## Problems to solve
[1] From the passage on living to 100, list the factors that it says most people would agree are among the biggest determinants of how long you will live.
[2] In the passage on living to 100, copy the words from "In 2009, the" up to and including "beyond a century?".
======== Text passage
Do you have what it takes to live to 100?

In 2009, the average life expectancy of Canadians was 81 years with females living on average longer than males (83 years vs. 79 years respectively). Most people would agree that diet, exercise and smoking status are some of the biggest determinants of how long you will live, but what about genetics? Some studies have shown that survival into the 9th decade of your life is up to 25% due to your genetics and that genetics becomes more important in cases of extreme longevity (EL, people living longer than 100 years). It has been shown that siblings of centenarians have up to a 17 times greater chance of also living to or beyond 100 than people whose siblings are not centenarians. So the question then is which genes are important in determining whether you will live beyond a century?
================
======== Material supplied
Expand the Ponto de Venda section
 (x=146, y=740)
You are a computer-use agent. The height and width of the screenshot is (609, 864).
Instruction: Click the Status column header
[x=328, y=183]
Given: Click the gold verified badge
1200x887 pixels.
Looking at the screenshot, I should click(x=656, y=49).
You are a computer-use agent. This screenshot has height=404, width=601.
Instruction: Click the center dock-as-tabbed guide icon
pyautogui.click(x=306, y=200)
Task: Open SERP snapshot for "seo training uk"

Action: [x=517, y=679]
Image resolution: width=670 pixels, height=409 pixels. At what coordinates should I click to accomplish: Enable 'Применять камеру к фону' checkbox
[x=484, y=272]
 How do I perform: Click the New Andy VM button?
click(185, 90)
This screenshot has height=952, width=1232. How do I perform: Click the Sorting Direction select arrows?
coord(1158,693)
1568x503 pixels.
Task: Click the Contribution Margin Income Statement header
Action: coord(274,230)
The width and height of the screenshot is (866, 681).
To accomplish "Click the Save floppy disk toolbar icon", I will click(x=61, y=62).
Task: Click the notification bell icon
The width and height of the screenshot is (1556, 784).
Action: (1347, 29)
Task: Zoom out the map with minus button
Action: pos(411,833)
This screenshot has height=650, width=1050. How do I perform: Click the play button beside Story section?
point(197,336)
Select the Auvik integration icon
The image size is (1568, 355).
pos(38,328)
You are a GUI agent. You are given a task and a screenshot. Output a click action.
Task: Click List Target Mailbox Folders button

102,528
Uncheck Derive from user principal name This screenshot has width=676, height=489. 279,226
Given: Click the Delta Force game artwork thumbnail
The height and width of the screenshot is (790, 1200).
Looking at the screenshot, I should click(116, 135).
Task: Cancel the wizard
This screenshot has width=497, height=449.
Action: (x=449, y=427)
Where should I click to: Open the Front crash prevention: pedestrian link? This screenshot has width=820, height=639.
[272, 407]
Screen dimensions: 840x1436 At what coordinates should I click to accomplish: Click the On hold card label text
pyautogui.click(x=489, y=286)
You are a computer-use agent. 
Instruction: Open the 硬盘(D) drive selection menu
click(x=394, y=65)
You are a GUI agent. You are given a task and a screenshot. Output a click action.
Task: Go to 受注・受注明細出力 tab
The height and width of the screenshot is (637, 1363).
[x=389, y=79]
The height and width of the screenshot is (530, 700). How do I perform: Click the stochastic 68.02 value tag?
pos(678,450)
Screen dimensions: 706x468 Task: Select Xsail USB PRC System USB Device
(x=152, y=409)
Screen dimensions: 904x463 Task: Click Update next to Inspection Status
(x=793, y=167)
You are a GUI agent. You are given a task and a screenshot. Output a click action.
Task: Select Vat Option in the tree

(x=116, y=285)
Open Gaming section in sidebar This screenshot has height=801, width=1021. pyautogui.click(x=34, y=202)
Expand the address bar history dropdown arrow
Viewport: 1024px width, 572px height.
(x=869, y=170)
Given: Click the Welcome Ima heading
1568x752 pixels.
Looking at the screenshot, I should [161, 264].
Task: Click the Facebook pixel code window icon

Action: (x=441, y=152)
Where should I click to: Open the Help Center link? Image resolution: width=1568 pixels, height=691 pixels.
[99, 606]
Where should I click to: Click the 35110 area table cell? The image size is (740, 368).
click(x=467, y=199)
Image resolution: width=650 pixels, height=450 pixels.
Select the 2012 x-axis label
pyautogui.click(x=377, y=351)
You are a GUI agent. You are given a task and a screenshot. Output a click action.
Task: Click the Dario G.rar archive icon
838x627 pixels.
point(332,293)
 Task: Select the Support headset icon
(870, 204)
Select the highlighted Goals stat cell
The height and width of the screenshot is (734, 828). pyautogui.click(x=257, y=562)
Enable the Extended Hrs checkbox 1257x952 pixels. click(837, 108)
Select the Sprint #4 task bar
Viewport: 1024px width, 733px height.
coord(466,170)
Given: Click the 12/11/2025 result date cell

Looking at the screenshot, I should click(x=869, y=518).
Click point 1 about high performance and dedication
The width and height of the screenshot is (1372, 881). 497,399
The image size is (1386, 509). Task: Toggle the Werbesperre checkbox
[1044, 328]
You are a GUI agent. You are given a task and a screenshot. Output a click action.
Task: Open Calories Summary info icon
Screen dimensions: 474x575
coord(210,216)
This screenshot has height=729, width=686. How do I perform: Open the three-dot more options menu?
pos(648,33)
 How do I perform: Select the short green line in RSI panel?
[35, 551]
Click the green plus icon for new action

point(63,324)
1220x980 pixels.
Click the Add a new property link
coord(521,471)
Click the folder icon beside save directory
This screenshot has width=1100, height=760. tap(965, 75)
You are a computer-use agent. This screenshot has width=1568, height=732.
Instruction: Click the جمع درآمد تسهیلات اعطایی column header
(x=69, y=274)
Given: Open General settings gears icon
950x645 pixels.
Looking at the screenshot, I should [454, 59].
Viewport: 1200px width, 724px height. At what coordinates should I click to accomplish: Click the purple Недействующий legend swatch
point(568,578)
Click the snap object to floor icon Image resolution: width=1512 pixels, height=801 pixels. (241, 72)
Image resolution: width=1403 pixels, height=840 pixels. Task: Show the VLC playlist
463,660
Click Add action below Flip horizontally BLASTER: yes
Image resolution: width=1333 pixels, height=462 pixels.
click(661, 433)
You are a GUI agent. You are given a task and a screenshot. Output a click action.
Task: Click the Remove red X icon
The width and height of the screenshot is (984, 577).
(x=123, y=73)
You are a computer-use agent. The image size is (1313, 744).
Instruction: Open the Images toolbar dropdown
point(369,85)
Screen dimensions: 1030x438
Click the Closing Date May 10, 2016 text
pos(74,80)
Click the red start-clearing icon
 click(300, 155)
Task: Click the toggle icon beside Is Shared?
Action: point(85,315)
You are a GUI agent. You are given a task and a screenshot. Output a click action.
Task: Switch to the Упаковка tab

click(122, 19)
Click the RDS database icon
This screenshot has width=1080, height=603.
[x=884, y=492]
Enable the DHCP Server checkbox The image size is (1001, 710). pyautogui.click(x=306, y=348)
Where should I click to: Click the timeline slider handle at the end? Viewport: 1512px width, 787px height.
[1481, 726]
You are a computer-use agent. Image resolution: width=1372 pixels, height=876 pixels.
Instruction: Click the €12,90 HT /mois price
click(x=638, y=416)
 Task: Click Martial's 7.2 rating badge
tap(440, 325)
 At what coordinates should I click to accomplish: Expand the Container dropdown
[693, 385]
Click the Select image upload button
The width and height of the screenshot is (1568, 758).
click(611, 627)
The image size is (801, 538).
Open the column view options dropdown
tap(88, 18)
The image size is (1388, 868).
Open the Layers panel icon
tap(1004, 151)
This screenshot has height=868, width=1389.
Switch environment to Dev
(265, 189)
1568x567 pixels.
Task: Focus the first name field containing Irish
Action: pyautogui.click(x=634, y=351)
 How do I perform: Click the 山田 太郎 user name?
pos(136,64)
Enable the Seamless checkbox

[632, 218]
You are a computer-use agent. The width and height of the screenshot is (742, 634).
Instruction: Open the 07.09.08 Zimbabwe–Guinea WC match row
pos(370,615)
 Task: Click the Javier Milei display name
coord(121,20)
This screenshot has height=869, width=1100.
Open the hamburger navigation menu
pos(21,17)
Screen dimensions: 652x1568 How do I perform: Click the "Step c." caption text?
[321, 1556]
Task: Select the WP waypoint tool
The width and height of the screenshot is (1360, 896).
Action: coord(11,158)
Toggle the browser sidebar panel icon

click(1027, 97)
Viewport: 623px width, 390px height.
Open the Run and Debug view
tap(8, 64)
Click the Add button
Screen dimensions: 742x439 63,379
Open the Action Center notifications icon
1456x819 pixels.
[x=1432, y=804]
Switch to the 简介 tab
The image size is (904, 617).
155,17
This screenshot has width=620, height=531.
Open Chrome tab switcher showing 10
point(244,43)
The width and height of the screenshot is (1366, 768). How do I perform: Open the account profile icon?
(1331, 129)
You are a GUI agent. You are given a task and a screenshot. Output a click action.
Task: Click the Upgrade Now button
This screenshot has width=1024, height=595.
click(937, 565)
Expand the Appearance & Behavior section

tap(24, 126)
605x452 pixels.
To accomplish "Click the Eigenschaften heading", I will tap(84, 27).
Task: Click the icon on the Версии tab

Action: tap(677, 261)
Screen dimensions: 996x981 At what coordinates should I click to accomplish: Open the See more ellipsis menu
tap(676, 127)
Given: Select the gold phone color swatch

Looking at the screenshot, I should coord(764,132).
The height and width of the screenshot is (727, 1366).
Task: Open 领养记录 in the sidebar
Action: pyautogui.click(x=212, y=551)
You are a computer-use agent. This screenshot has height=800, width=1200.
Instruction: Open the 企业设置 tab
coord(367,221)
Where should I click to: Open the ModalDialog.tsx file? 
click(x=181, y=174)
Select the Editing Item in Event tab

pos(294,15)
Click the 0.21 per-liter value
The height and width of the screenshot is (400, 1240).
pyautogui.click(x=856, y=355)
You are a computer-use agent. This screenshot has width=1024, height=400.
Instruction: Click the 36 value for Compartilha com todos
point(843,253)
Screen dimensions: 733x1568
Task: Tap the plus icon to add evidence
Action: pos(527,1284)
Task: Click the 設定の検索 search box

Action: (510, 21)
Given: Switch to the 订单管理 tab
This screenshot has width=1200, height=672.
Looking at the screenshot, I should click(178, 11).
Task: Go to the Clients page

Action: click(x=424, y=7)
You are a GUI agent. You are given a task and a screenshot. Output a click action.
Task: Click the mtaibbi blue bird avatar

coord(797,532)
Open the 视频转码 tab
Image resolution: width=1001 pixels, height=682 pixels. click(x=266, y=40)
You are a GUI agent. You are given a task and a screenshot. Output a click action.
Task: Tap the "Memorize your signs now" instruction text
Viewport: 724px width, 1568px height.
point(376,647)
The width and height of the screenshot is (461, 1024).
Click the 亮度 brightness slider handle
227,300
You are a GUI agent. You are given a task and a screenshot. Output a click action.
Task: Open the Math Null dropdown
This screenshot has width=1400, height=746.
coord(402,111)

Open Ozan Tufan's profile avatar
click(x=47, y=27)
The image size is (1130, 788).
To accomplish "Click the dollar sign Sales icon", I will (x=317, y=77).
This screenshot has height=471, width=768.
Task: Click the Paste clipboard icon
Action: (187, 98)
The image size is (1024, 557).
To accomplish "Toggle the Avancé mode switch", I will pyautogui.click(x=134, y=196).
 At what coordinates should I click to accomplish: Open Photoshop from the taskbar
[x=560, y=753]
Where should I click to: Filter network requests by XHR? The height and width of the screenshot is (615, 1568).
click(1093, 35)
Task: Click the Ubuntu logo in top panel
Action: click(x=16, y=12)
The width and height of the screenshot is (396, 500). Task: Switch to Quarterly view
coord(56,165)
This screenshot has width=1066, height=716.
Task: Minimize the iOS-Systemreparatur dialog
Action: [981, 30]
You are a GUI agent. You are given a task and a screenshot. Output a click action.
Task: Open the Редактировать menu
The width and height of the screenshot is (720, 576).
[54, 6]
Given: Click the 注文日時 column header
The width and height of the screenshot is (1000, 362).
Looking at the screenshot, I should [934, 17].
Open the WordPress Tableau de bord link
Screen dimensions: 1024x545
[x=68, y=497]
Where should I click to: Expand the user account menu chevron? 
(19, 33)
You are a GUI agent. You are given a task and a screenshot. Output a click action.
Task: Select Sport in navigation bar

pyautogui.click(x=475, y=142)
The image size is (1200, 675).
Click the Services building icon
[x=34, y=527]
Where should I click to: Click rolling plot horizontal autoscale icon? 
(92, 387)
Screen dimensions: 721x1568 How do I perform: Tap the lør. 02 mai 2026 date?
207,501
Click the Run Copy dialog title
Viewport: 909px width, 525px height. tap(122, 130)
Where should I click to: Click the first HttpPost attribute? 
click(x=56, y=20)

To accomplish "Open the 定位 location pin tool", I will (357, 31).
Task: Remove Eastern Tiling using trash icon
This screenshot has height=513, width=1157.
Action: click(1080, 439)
================
## Your written answers
[1]
- Diet
- Exercise
- Smoking status

[2]
In 2009, the average life expectancy of Canadians was 81 years with females living on average longer than males (83 years vs. 79 years respectively). Most people would agree that diet, exercise and smoking status are some of the biggest determinants of how long you will live, but what about genetics? Some studies have shown that survival into the 9th decade of your life is up to 25% due to your genetics and that genetics becomes more important in cases of extreme longevity (EL, people living longer than 100 years). It has been shown that siblings of centenarians have up to a 17 times greater chance of also living to or beyond 100 than people whose siblings are not centenarians. So the question then is which genes are important in determining whether you will live beyond a century?